__ABOUT THIS EXERCISE__
Between the line containing "Подрузі (573, 859)" and the line containing "З Ювілеєм: 25 років (592, 955)" lies a run of lines; give that run again exactly, with both of those lines, and nothing else from the entries below.
Segment Start: EXERCISE MATERIAL
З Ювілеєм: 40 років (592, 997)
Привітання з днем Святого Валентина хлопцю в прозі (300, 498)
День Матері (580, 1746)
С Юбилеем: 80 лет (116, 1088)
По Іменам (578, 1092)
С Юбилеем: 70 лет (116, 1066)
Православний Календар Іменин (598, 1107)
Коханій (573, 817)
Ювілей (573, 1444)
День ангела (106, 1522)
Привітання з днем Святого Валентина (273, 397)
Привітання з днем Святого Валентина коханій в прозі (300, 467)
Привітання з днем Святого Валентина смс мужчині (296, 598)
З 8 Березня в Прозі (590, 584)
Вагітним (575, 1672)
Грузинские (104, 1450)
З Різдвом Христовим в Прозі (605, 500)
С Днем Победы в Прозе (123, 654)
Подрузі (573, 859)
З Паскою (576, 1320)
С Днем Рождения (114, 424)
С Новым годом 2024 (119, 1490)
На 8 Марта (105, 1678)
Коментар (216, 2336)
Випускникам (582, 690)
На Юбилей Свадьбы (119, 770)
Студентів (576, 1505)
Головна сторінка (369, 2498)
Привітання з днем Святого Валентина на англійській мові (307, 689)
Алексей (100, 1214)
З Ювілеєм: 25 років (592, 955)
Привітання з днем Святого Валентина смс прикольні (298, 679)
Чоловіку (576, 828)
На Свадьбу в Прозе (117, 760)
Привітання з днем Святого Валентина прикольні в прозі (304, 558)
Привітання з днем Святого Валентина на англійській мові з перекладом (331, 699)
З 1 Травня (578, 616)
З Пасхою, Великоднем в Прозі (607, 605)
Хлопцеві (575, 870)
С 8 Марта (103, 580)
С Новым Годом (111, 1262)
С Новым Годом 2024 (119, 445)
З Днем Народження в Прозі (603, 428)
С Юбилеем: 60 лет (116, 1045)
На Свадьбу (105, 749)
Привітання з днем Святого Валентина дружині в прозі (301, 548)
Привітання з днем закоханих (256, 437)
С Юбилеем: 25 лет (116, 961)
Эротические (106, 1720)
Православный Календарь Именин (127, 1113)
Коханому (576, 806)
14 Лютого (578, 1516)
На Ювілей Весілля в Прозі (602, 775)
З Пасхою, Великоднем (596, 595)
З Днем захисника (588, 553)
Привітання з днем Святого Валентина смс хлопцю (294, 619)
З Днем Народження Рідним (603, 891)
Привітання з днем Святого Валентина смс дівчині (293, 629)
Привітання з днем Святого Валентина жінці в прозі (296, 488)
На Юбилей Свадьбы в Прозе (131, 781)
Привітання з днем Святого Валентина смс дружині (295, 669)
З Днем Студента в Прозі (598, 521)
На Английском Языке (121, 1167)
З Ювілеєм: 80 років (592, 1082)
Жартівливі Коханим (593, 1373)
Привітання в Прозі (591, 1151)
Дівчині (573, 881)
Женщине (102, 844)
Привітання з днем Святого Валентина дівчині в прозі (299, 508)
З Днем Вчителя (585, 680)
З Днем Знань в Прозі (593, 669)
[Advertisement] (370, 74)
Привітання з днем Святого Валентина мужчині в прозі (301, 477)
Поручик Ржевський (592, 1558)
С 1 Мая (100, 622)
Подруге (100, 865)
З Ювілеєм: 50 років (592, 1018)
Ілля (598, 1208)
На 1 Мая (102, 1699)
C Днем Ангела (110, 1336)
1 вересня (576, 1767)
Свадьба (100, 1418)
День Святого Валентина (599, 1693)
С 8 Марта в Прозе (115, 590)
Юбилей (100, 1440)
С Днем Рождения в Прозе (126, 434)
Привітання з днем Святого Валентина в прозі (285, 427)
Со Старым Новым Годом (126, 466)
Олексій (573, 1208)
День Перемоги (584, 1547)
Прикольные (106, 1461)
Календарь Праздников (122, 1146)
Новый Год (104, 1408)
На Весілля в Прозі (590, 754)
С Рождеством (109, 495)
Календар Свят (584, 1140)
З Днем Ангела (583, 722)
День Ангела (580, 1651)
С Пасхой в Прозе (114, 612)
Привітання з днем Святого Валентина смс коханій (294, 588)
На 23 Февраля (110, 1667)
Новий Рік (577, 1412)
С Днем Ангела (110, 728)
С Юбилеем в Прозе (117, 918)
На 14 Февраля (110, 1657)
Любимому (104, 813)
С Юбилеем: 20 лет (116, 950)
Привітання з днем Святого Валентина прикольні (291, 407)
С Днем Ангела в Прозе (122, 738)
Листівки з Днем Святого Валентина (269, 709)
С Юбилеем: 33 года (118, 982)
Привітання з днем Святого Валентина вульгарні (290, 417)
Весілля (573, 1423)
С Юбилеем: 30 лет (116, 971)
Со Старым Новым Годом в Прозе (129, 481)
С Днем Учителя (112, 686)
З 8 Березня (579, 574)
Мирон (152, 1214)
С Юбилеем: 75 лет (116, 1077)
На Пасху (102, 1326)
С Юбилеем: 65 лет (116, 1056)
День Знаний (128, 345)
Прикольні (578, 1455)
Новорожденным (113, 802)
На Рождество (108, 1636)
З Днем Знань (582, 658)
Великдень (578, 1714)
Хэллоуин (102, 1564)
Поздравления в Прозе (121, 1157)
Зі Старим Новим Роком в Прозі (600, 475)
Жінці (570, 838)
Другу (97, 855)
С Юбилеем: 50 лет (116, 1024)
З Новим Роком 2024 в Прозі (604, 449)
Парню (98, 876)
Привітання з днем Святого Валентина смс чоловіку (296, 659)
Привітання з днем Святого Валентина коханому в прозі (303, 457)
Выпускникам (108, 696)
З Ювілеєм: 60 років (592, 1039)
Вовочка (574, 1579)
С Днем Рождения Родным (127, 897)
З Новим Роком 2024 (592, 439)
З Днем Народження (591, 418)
Segment End: EXERCISE MATERIAL
__TASK SOLUTION__
Подрузі (573, 859)
З Паскою (576, 1320)
С Днем Рождения (114, 424)
С Новым годом 2024 (119, 1490)
На 8 Марта (105, 1678)
Коментар (216, 2336)
Випускникам (582, 690)
На Юбилей Свадьбы (119, 770)
Студентів (576, 1505)
Головна сторінка (369, 2498)
Привітання з днем Святого Валентина на англійській мові (307, 689)
Алексей (100, 1214)
З Ювілеєм: 25 років (592, 955)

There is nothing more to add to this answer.